### [Belge alıntısı]
┌──

Cevabı gayet basit. Google'ın o zamanlar tüm sitelerin tüm sayfalarını taraması ve bunlarda geçen tüm kelimelere göre indexlemesi düşünülemezdi, çünkü o kadar bellek harcamak imkansızdı. Öyle ise site sahibi hangi kelimelerde görünmek istiyor ise o kelimeleri Google'a kendisi söyleseydi ve sitesini ona göre kaydettirseydi daha kolaydı.
      Aynen de öyle yapıldı. Nitekim siz sitenizi yaparken Tag'larinize hangi kelimeleri yazarsanız Google sizi o kelimeleri arayan ziyaretçilere gösteriyordu. Pozitivist bir bakış açısı ile değerlendirirsek, gayet mantıklı bir çalışma idi. Yani yüzlerce fasikülü olan bir ansiklopedinin index kısmının yine yüzlerce fasikül kadar olması mı, yoksa sadece ansiklopedideki başlıkların mı yazılması mantıklıydı. Elbetteki ikincisi. Öteki seçenekte, bir şeyi bulmak  imkansızlaşacaktı. Bu mantıkla(!) indexleme yapıldı Google'da.
      Fakat.

└──

### [Görev koşulları]
Google'ın sayfaları nasıl indexlediğini anlatan metinden "Aynen de öyle" ile başlayıp "indexleme yapıldı Google'da." ile biten kısmı hiçbir değişiklik yapmadan çıkarın.

### [Listelenen öğeler]
┌──

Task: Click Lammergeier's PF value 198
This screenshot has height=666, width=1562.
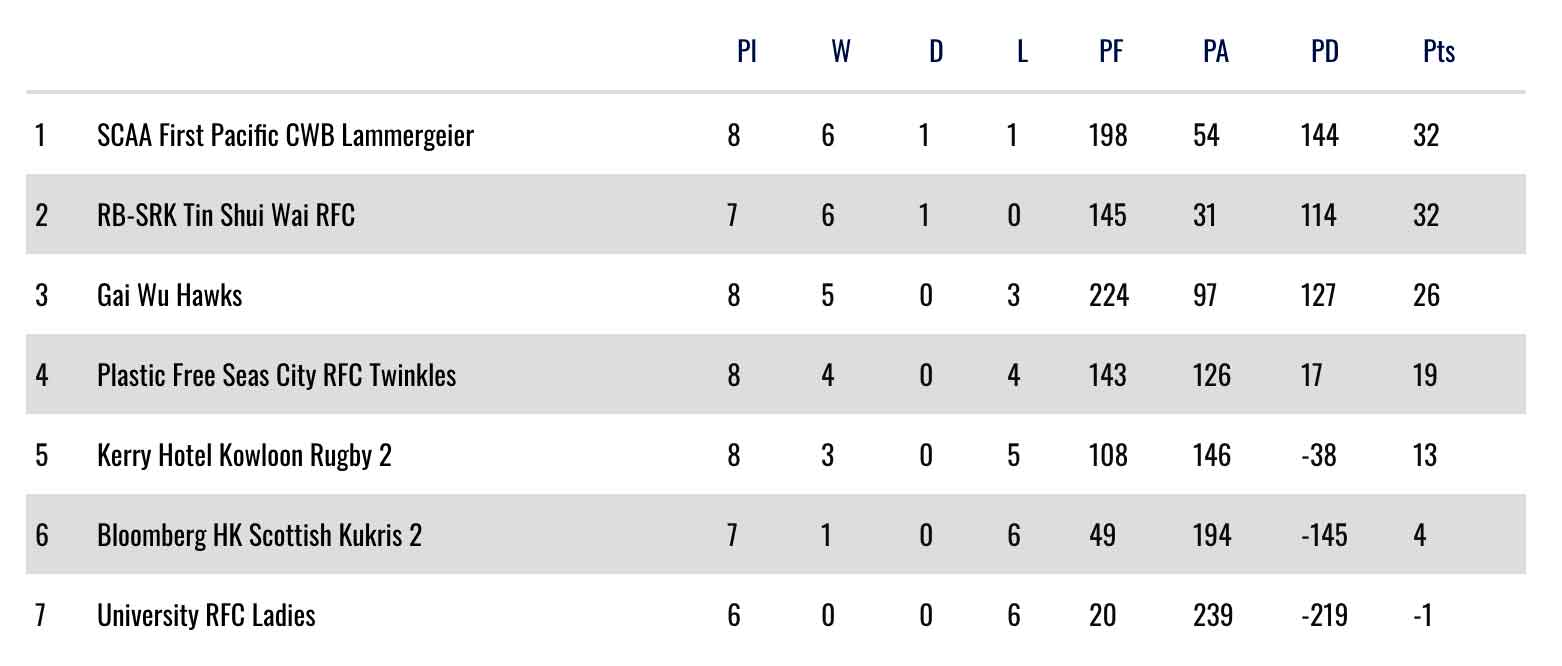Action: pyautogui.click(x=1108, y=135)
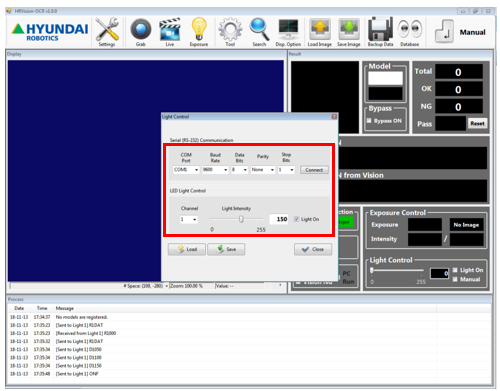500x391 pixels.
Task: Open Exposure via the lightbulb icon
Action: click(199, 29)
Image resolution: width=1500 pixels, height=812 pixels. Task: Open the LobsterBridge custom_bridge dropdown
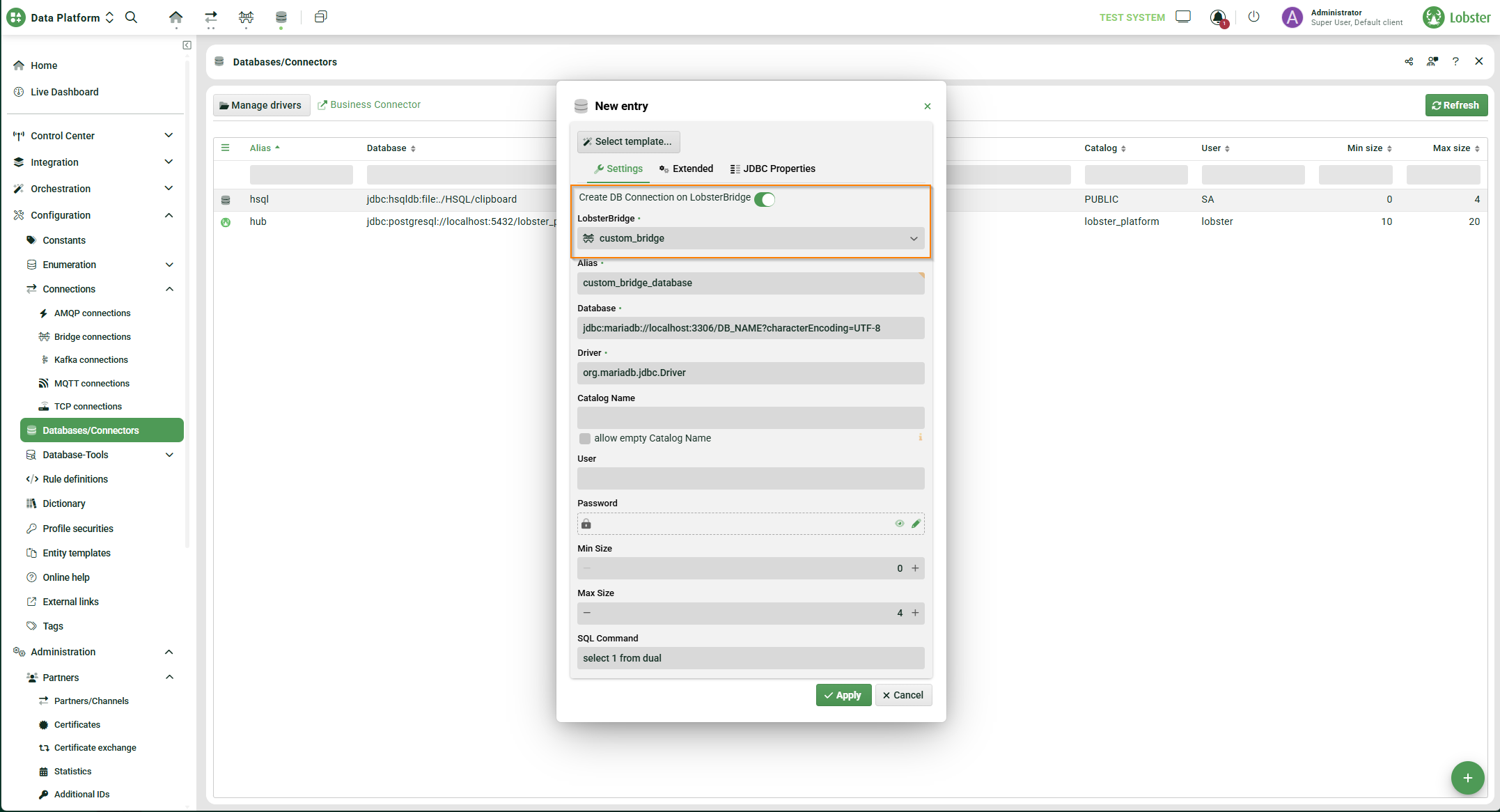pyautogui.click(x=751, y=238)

└──
┌──

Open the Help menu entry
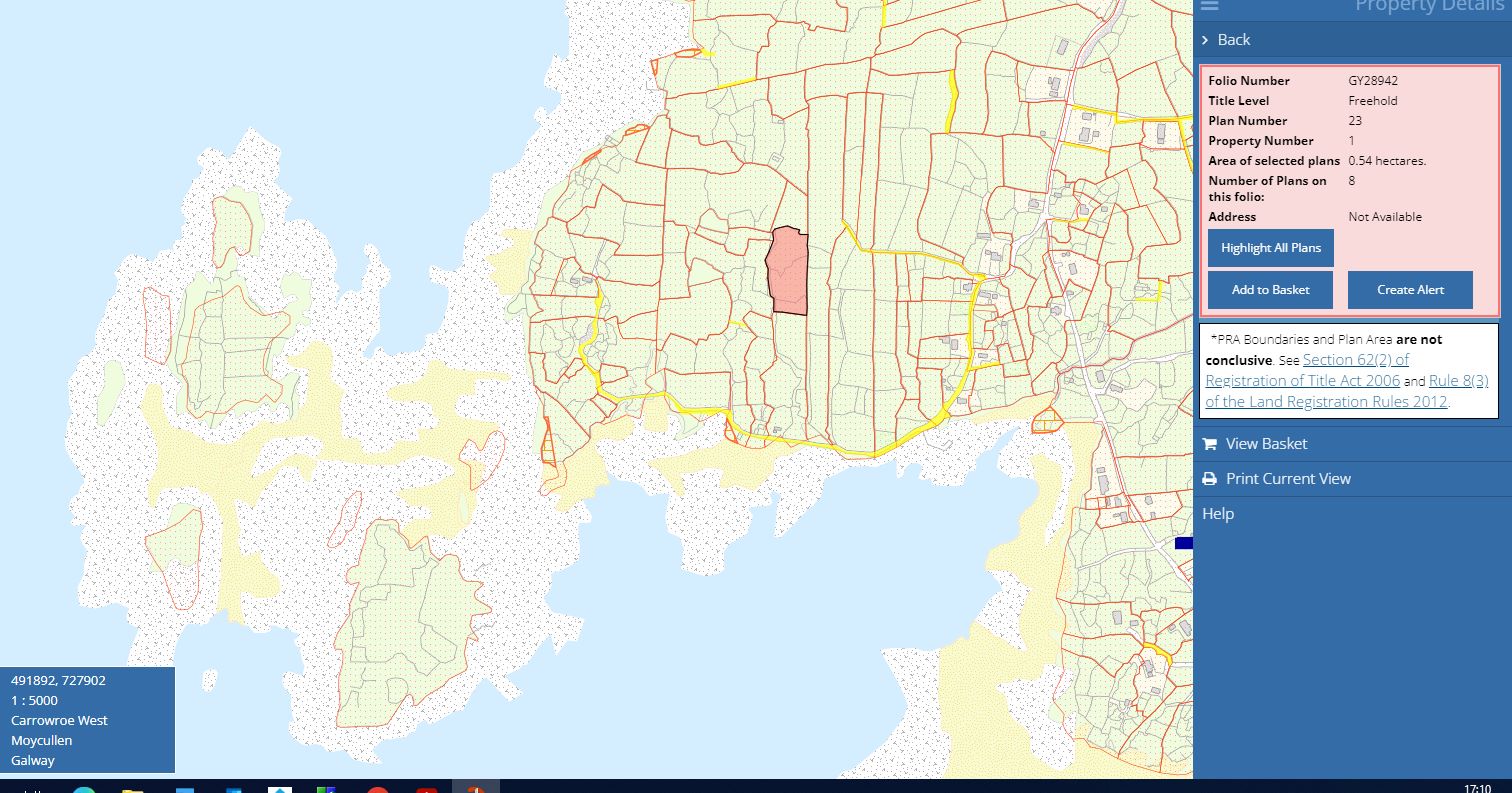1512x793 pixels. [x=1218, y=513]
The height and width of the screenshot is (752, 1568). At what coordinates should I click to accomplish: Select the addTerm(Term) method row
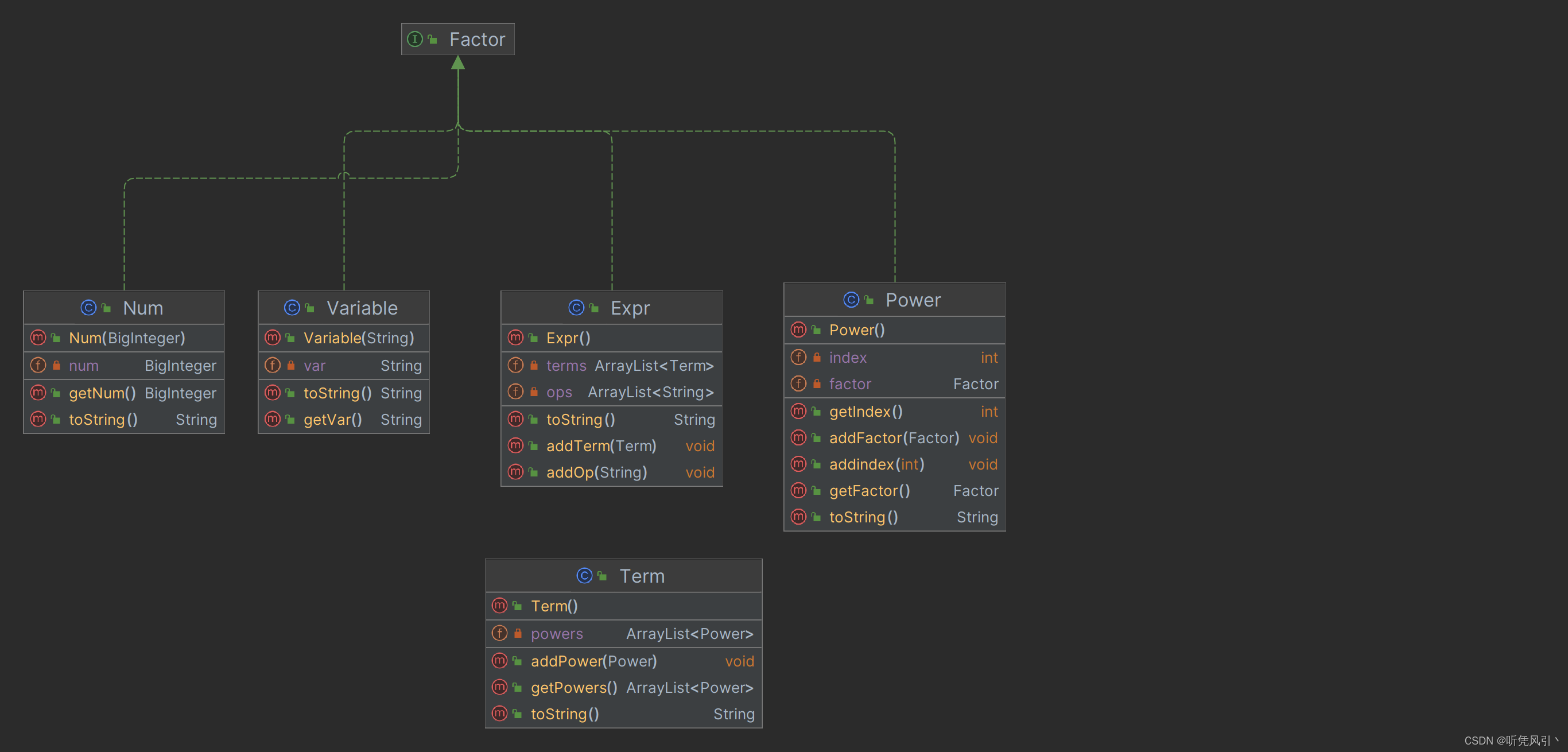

└──
┌──

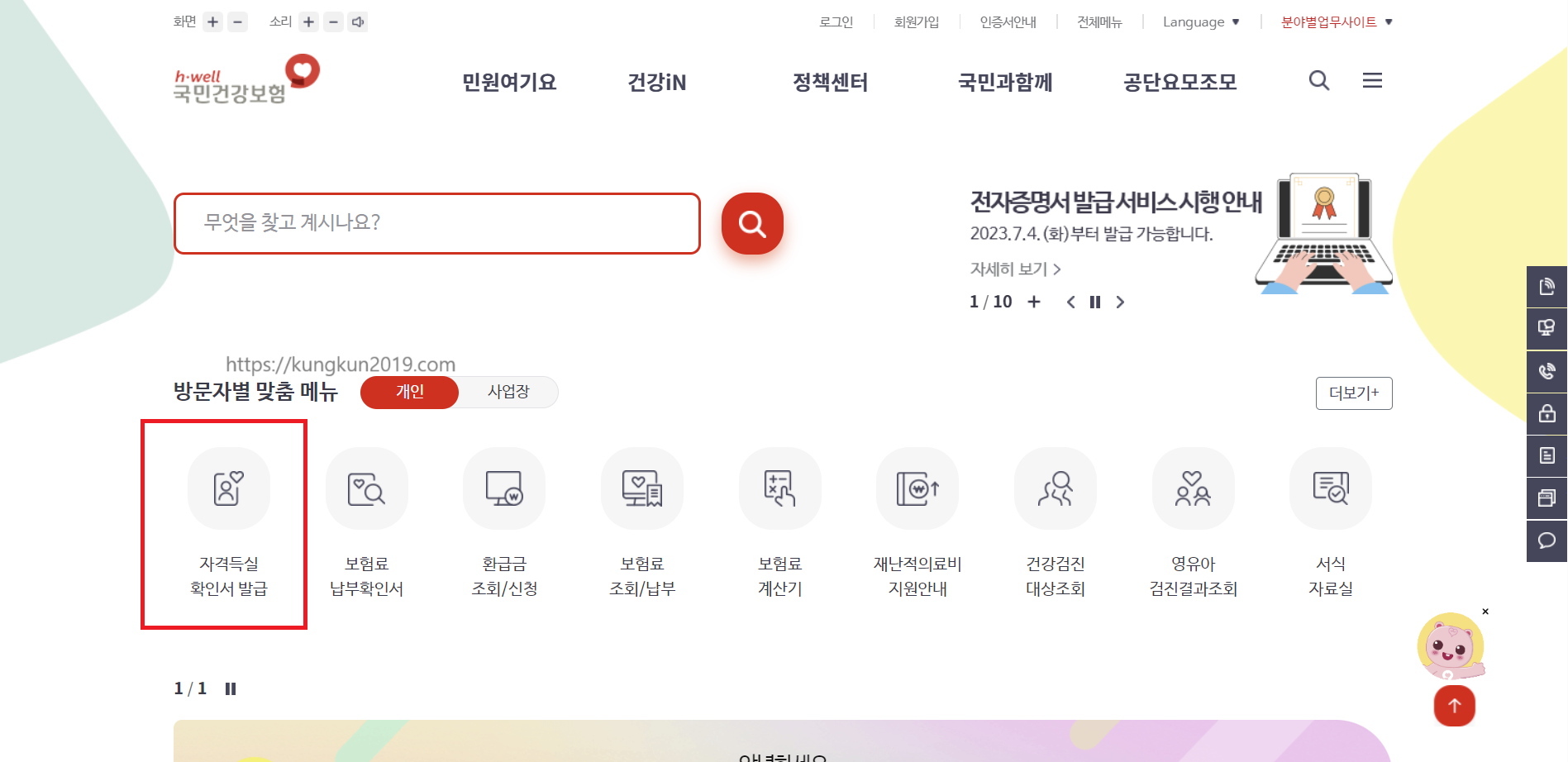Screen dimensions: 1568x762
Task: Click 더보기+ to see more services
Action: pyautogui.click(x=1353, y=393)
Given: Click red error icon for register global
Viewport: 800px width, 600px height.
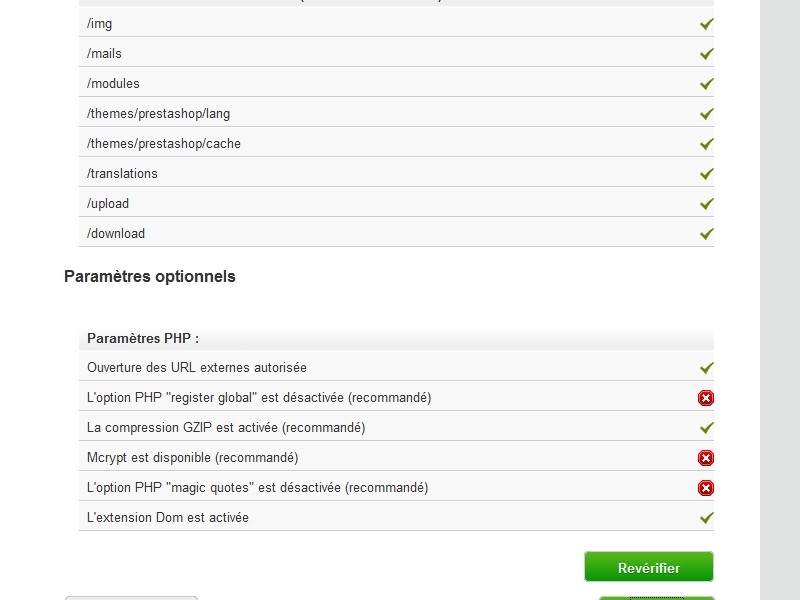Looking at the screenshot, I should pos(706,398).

└──

### [Alıştırma çıktısı]
Aynen de öyle yapıldı. Nitekim siz sitenizi yaparken Tag'larinize hangi kelimeleri yazarsanız Google sizi o kelimeleri arayan ziyaretçilere gösteriyordu. Pozitivist bir bakış açısı ile değerlendirirsek, gayet mantıklı bir çalışma idi. Yani yüzlerce fasikülü olan bir ansiklopedinin index kısmının yine yüzlerce fasikül kadar olması mı, yoksa sadece ansiklopedideki başlıkların mı yazılması mantıklıydı. Elbetteki ikincisi. Öteki seçenekte, bir şeyi bulmak  imkansızlaşacaktı. Bu mantıkla(!) indexleme yapıldı Google'da.